Removing duplicate lines on first column based with pipe delimiter

Hi,

I have tried to remove dublicate lines based on first column with pipe delimiter . but i ma not able to get some uniqu lines

Command :

sort -t'|' -nuk1 file.txt

Input :

38376KZ|09/25/15|1.057
38376KZ|09/25/15|1.057
02006YB|09/25/15|0.859
12593PS|09/25/15|2.803
14041NL|09/25/15|1.415
02006JAB|09/25/15|0.214

Output;

38376KZ|09/25/15|1.057
12593PS|09/25/15|2.803
14041NL|09/25/15|1.415

But the output should be :

38376KZ|09/25/15|1.057
12593PS|09/25/15|2.803
14041NL|09/25/15|1.415
02006JAB|09/25/15|0.214

Can you please help me on thi why it is not working ?

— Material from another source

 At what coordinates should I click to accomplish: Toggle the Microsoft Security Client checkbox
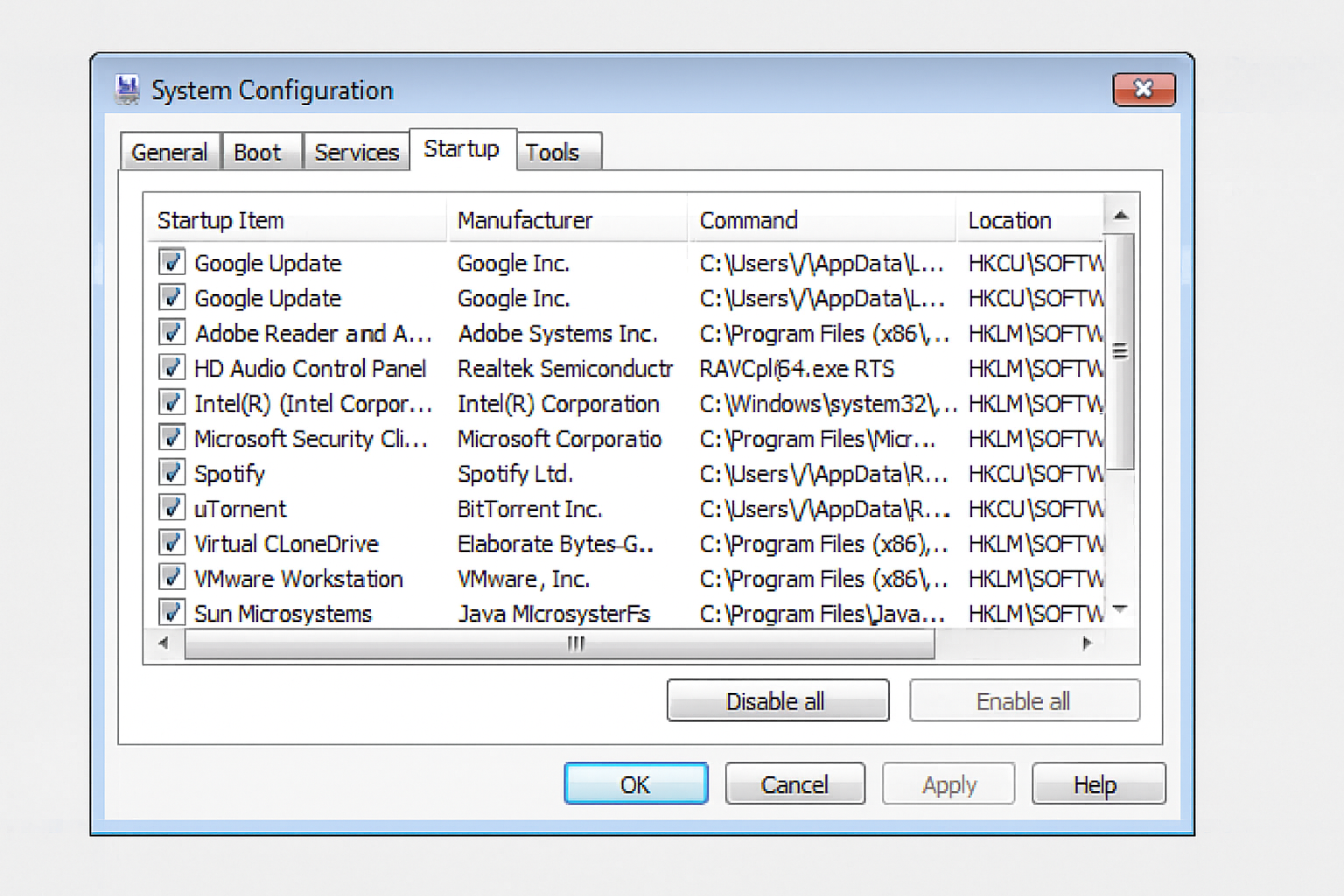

Please use code tags as required by forum rules!

I'm getting

02006YB|09/25/15|0.859
12593PS|09/25/15|2.803
14041NL|09/25/15|1.415
38376KZ|09/25/15|1.057

The fourth line in your desired output is a duplicate to the third input line due to the -n option.
A possible reason for the missing line is you have a <CR> char as a line terminator somewhere that causes overwriting a line.

1 Like

Hello parithi06,

Please use code tags while using commands/codes/Inputs in your posts as per forum rules. Now for your requirement, you have told us like you want to sort the file as per 1st column then if this is the case then output must be having line 02006YB|09/25/15|0.859 too, if this is NOT the case then please do let us know requirement more clearly. Following may help you in same.

awk 'FNR==NR{A[$1]=$0;next} ($1 in A){print $0;delete A[$1]}' Input_file Input_file

Output will be as follows.

38376KZ|09/25/15|1.057
02006YB|09/25/15|0.859
12593PS|09/25/15|2.803
14041NL|09/25/15|1.415
02006JAB|09/25/15|0.214
 

Thanks,
R. Singh

1 Like